Poland in particular has seen a scramble to acquire exploration acreage.  The country recently issued 44 shale gas licenses covering hundreds of thousands of acres, with US majors ExxonMobil, Chevron and Marathon Oil among the companies picking up permits.
ConocoPhillips is also active in Poland through its joint venture with Lane Energy, a subsidiary of UK-based 3 Legs Resources. A consortium led by Conoco will be the first to drill for shale gas in Poland in the middle of this year, according to Henryk Jezierski, the country’s chief geologist.

Exxon also has positions in Germany and Hungary. The oil giant expects to drill 10 test wells this year in Germany’s Lower Saxony basin but it has not announced any further plans in Hungary after disappointing results last year. Exxon and partners Mol and Falcon plugged and abandoned a well they drilled in Hungary’s Mako Trough after it produced more water than gas. Meanwhile, Royal Dutch Shell started a test drilling program in southern Sweden in January. It plans to have drilled three wells by the end of March.   Shell is also testing shale formations in the Ukraine along with several exploration programs outside of Europe. For example, Shell and PetroChina signed an agreement in November to jointly develop shale-gas resources in southwestern Sichuan province. BP and Sinopec are in talks intended to produce a similar agreement.


Back in Europe, smaller firms are also flocking to shale plays. So far this year, EuroGas Ukraine Ltd, a subsidiary of New York based EuroGas acquired three unconventional gas concessions in eastern Ukraine, while Vancouver-based Realm Energy said it had submitted applications for oil and gas rights in seven European countries, extending over 1.5 million acres of land.  Realm is collaborating with oil field service giant Halliburton to explore and develop shale plays in Europe and elsewhere.

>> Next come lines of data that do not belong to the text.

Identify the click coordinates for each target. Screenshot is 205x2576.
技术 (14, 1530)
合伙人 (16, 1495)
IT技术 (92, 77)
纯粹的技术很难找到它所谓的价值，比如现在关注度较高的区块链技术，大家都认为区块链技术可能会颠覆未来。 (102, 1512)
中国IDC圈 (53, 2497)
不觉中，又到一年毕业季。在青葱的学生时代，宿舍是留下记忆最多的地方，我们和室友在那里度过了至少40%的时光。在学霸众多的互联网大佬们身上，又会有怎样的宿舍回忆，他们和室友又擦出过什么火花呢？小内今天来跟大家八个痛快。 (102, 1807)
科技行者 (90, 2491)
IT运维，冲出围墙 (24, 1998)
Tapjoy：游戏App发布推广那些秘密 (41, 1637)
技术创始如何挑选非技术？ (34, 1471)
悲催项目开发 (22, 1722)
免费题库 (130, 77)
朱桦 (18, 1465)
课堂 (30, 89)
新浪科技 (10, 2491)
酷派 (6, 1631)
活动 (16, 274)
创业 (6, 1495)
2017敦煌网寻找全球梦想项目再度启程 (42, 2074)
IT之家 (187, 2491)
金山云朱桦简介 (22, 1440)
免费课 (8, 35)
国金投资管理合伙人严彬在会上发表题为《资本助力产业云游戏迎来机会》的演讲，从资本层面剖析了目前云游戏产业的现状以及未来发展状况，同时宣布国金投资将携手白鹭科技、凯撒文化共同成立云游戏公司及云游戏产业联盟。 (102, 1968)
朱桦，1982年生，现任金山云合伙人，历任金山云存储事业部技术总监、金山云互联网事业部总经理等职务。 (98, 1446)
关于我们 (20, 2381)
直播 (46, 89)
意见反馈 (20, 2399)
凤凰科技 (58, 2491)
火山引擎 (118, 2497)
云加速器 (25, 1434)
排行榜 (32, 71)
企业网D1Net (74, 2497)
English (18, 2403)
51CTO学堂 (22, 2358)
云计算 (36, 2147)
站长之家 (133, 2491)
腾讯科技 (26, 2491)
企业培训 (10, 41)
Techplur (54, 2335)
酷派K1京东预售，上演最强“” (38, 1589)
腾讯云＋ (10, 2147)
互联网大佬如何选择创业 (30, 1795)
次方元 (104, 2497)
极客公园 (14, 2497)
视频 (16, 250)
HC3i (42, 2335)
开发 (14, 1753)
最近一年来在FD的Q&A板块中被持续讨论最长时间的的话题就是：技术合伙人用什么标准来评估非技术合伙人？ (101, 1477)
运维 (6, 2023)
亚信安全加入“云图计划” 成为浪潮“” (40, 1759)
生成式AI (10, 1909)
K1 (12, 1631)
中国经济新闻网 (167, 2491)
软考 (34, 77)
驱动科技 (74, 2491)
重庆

The rush to emulate the success of the North American shale gas boom in Europe drew a skeptical response from the chief executive of one of the leading US shale gas producers last week.  “It is a little bit curious if not a little bit funny that a lot of the majors that missed the US shale plays are now describing themselves as shale experts and Poland and places like that,” Chesapeake Energy's Aubrey McClendon told the Credit Suisse Energy Summit in Vail, Colorado.
 McClendon noted that Chesapeake had looked into the global potential for shale gas as part of its joint venture with Norwegian firm Statoil. “I haven’t seen anything yet that is going to rival anything we’re doing in the US from a return perspective,” he said.
 He went on to say that he thought companies would have a hard time in Europe because it would be hard to find viable plays with the necessary combination of factors: “the right rocks”, reasonable commercial returns, favorable laws, infrastructure and indigenous demand for gas.